_Quoted text_.
>>>>>

For a couple of months now, I’ve been experimenting with using Dragon Dictate for writing, both fiction and nonfiction. In fact, I’m using it to write this post.
It’s not perfect. I do have to go back and check what I have dictated, because errors do creep in, sometimes wonderfully funny ones (as well as the occasional expletive directed at Raven when he’s crawling on me). But, I find it is a faster way to write. It works very well when I know what it is that I want to say. For free writing, I’ll still stick with pen and paper, or sometimes the keyboard. It is, by the way, incredibly handy when you are transcribing stuff that cannot be scanned in.
It’s tons better than the dictation capability on my phone. Dragon Dictate can keep up with me as I ramble along, and doesn’t ever make me pause to let it catch up.
I absolutely HAD to finish up a story yesterday (Hi Lynne, if you’re reading this). Dragon Dictate was immense help with that, for several reasons. One, I can dictate it aloud faster than I can write. Two, I used it to transcribe the notes that I’d made in various places and go over them, expanding as I went.

<<<<<

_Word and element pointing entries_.

>>>>>

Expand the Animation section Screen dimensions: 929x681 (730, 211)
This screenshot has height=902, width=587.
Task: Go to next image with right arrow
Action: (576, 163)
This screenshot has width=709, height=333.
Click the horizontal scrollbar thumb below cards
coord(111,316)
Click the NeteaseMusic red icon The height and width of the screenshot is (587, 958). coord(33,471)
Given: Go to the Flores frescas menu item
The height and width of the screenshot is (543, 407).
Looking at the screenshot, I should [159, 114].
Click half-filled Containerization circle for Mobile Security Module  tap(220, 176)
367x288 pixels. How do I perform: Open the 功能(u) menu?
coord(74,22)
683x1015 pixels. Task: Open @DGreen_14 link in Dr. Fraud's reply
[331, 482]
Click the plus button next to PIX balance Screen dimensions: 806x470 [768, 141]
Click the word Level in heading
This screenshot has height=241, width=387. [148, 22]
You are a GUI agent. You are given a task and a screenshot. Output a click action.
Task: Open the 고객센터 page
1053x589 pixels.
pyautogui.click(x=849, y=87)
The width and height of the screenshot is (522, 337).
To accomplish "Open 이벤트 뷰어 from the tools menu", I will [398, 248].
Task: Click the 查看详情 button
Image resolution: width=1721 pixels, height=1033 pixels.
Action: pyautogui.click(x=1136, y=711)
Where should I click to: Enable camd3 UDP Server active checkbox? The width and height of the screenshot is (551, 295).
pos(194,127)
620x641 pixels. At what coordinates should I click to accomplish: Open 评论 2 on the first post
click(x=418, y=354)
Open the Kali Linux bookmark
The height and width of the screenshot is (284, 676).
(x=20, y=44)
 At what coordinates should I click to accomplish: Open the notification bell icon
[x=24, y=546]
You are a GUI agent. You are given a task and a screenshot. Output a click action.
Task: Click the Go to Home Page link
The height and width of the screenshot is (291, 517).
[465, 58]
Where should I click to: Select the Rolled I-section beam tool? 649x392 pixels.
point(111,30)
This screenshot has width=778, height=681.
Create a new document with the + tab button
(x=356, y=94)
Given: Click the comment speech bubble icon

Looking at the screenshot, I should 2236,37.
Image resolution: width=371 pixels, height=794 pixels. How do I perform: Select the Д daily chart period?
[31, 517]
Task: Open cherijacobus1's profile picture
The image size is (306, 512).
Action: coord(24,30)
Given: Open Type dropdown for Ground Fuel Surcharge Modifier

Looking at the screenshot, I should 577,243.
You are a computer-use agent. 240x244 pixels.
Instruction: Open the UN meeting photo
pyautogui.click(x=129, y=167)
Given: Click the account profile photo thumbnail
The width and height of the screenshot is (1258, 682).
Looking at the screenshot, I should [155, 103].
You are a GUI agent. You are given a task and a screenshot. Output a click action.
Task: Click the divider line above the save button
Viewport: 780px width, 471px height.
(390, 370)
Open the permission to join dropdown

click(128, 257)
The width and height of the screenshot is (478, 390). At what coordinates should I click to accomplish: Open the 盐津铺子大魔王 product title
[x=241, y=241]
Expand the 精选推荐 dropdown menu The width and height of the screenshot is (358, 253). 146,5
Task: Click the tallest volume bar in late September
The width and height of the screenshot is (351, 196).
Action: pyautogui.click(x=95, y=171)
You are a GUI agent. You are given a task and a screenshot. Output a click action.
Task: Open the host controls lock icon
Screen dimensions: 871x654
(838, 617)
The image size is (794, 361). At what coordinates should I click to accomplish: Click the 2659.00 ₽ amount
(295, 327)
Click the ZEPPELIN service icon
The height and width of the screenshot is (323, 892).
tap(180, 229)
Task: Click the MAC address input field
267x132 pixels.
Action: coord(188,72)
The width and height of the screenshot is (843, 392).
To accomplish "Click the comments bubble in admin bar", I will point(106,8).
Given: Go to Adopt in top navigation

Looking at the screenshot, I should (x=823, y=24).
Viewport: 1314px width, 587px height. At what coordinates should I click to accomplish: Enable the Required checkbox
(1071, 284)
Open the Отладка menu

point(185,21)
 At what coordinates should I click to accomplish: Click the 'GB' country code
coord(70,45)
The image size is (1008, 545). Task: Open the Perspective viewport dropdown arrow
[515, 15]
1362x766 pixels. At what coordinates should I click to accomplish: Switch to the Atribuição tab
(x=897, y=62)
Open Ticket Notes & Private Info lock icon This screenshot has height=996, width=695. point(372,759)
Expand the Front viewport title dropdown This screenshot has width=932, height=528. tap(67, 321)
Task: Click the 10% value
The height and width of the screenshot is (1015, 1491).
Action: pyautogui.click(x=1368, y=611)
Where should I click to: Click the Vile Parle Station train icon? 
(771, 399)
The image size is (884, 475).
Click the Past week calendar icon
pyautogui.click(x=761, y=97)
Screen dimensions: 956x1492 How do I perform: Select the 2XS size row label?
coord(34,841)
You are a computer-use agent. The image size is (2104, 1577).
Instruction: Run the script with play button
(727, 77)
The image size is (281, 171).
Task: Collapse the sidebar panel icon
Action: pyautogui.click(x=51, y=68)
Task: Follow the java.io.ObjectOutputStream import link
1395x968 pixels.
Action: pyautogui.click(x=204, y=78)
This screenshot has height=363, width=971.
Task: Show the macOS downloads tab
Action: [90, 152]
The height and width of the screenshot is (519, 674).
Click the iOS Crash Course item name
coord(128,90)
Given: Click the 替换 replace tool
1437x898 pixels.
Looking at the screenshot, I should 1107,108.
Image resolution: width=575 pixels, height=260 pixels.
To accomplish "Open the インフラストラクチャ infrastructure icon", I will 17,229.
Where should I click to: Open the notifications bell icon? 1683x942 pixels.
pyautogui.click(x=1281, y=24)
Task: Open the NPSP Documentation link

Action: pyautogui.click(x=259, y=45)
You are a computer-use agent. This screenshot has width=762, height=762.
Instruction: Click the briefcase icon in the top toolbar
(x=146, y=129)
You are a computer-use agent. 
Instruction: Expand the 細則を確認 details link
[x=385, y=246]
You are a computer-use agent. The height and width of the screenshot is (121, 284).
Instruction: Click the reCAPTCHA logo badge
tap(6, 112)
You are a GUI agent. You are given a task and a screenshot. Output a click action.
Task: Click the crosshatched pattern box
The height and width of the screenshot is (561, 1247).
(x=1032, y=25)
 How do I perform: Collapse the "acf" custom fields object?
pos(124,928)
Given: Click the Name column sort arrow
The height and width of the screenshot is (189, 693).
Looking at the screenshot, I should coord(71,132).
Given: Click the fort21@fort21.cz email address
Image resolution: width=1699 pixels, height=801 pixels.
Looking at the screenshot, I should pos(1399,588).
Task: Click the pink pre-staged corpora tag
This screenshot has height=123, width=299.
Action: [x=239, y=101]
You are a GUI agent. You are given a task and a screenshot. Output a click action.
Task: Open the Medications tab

<<<<<

_Objectives_.
[A] Please write out the post on Dragon Dictate from "For a couple" to "be scanned in.".
[B] Name every tool or method for writing that the post on Dragon Dictate mentions.
[C] According to the post on Dragon Dictate, how long has the writer been experimenting with Dragon Dictate?

_Answers below_.
[A]
For a couple of months now, I’ve been experimenting with using Dragon Dictate for writing, both fiction and nonfiction. In fact, I’m using it to write this post.
It’s not perfect. I do have to go back and check what I have dictated, because errors do creep in, sometimes wonderfully funny ones (as well as the occasional expletive directed at Raven when he’s crawling on me). But, I find it is a faster way to write. It works very well when I know what it is that I want to say. For free writing, I’ll still stick with pen and paper, or sometimes the keyboard. It is, by the way, incredibly handy when you are transcribing stuff that cannot be scanned in.

[B]
Dragon Dictate
pen and paper
the keyboard
the dictation capability on the phone

[C] For a couple of months.